The rest of the morning is filled with meditation and exercise, while afternoons and evenings are spent in individual therapy, group sessions, and an in-house 12-step meeting. The 12 steps are even framed on the wall in the main room, near a large fireplace and the robust kitchen manned by a gourmet chef.
The point is to offer the clients every possible effective method for combating addiction. Even for clients paying $50,000 to $75,000 a month, mutual help groups remain one of the recovery methods of choice, in addition to personal therapy, yoga, meditation, arts, walks through the woods, and, of course, helping others.
“When people first come in and they’re broken and they’re really down in the dumps, someone reaches out their hand and says, ‘Here, let me show you how it worked for me,’” said Carolyn Liot, clinical director at The Dunes. “That’s the way it is. It’s a ‘pay it forward’ type of thing.”
Helping others also helps to mend one’s character, which becomes distorted by addiction.
“There’s all kinds of stuff going on in the mind of an addict that is very self-absorbed, that is sneaky, that is dishonest, that is calculating, manipulating, all in service ... to maintain the addiction. And not because that’s what they want, but because they’re in bondage now,” Liot said. “All those neural pathways, they all have to be rewired.”
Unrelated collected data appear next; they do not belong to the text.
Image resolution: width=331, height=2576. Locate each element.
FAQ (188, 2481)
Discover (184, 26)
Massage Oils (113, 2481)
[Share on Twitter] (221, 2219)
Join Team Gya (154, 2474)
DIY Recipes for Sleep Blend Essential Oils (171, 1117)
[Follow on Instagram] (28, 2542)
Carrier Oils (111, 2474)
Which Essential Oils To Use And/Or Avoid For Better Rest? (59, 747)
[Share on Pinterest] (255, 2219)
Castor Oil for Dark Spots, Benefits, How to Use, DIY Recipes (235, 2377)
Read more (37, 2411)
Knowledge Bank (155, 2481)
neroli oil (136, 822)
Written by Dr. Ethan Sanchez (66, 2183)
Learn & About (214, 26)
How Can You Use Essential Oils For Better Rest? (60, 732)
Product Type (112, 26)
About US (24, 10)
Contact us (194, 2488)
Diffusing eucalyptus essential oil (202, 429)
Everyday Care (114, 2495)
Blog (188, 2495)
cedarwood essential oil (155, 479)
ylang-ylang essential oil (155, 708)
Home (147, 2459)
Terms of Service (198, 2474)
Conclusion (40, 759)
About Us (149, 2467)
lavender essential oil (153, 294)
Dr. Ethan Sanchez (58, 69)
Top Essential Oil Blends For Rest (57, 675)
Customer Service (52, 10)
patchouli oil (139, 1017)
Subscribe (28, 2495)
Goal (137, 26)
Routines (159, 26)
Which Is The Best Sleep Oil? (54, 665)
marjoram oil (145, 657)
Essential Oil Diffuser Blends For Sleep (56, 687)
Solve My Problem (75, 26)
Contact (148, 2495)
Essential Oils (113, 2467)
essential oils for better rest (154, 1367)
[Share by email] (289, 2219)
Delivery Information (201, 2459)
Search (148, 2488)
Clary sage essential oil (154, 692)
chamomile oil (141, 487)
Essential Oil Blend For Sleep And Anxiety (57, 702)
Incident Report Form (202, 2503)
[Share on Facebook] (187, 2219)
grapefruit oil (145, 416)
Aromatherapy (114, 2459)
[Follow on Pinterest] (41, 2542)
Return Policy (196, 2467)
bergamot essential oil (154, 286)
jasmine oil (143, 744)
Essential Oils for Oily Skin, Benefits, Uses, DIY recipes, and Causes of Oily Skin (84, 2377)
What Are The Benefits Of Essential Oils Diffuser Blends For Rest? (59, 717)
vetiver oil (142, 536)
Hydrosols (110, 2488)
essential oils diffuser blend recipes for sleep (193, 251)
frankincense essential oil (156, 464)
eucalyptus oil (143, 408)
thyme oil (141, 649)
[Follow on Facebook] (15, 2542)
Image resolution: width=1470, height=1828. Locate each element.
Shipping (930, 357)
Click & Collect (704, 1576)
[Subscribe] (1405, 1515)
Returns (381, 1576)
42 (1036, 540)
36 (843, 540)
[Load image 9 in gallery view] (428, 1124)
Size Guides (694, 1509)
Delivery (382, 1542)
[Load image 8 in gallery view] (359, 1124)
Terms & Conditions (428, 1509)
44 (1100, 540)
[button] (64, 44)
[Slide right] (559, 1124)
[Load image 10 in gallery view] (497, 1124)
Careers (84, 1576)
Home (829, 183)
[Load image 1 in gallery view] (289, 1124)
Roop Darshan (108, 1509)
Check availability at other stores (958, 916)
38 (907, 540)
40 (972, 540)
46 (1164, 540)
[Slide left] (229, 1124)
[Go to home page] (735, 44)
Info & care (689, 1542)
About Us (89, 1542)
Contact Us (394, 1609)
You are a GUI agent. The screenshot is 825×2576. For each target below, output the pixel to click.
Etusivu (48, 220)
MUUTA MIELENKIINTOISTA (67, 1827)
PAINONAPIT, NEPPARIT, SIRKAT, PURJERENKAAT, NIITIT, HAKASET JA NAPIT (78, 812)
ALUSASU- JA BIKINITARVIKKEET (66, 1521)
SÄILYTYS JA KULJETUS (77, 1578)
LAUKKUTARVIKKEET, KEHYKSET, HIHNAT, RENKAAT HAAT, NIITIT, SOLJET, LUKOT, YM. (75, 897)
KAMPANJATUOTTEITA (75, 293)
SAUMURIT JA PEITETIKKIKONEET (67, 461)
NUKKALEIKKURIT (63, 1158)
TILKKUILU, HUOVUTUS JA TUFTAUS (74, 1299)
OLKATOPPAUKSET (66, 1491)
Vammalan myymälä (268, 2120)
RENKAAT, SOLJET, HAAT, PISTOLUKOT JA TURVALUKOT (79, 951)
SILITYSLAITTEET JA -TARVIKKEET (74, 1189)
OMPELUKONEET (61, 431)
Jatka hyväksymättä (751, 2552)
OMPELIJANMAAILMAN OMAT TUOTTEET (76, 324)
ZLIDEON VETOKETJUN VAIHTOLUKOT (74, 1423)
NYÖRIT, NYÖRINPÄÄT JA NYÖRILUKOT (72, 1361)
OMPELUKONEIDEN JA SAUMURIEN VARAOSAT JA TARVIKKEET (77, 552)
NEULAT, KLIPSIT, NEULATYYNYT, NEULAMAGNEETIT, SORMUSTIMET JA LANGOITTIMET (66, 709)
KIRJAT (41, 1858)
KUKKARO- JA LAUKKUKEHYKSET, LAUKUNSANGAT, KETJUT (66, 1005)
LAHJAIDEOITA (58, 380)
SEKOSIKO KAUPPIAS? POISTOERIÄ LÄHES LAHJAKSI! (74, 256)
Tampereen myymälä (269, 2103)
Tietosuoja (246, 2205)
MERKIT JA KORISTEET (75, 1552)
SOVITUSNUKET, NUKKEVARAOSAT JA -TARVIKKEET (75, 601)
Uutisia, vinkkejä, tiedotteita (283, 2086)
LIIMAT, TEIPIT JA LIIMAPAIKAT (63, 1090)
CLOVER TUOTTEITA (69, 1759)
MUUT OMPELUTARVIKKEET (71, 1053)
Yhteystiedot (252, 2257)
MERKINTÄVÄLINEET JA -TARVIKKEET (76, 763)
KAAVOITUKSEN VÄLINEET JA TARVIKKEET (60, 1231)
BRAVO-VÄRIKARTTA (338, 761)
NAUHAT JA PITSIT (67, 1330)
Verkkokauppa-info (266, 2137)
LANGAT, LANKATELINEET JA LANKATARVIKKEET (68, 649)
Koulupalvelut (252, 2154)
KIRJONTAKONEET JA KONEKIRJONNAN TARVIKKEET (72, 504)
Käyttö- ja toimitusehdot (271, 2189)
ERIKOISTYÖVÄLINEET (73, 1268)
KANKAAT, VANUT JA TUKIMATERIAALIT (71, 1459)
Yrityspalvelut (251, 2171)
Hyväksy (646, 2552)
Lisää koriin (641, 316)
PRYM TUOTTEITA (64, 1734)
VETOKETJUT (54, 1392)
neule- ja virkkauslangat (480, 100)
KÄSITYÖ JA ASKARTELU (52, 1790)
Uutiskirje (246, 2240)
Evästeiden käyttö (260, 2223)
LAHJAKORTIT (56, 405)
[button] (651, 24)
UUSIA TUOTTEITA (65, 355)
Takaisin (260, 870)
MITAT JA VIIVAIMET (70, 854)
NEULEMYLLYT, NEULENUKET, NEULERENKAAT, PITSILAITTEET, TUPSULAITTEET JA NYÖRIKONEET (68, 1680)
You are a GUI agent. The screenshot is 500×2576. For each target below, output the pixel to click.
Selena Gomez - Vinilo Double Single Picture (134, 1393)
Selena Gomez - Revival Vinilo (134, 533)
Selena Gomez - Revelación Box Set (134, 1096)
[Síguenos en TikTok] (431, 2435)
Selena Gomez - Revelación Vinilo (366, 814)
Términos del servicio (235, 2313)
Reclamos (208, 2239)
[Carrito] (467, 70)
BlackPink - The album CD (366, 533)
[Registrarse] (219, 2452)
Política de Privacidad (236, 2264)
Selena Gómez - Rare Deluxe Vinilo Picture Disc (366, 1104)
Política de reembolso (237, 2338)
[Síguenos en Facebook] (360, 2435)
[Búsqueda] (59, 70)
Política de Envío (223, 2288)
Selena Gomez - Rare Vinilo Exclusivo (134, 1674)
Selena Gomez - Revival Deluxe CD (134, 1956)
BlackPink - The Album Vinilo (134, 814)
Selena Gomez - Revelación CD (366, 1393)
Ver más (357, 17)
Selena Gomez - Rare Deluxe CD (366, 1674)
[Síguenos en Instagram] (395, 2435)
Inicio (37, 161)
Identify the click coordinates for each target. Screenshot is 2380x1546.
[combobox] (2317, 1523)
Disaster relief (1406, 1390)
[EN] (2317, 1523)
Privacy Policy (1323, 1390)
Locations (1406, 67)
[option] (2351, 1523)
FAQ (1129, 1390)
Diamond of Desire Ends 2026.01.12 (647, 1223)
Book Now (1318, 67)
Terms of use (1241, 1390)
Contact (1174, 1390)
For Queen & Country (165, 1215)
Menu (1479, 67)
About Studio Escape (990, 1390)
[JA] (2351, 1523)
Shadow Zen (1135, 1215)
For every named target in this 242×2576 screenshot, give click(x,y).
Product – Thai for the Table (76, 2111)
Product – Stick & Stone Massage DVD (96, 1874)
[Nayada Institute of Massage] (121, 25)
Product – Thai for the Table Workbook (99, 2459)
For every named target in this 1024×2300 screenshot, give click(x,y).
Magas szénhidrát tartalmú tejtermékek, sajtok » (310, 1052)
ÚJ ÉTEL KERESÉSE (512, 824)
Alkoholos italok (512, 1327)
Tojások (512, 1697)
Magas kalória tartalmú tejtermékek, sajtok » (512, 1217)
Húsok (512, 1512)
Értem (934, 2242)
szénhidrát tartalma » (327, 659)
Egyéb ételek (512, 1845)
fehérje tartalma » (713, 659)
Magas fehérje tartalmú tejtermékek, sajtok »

Users lose the sense of pleasure they once derived from other activities, like watching a movie or eating tasty food.
Drug use also activates the part of the brain that helps us develop habits. And it suppresses the part that helps us with self-control. It even activates stress neurotransmitters that make users feel bad when not high.
But once people have an experience of recovery, they naturally feel the need to share it—their thinking switches from selfish to selfless, often without their realizing it, Liot said.
“If you’re lucky enough to find your way out, what kind of person would you be if you didn’t help other people get out of it too?” said a former client at The Dunes, who wished to remain anonymous.
Although the 12 steps are only one part of The Dunes’ approach, Liot recommends all her clients give them a try.
“Even though it does have that, sort of, old-fashioned feel to it, there’s also something very timeless and universal about it,” she said.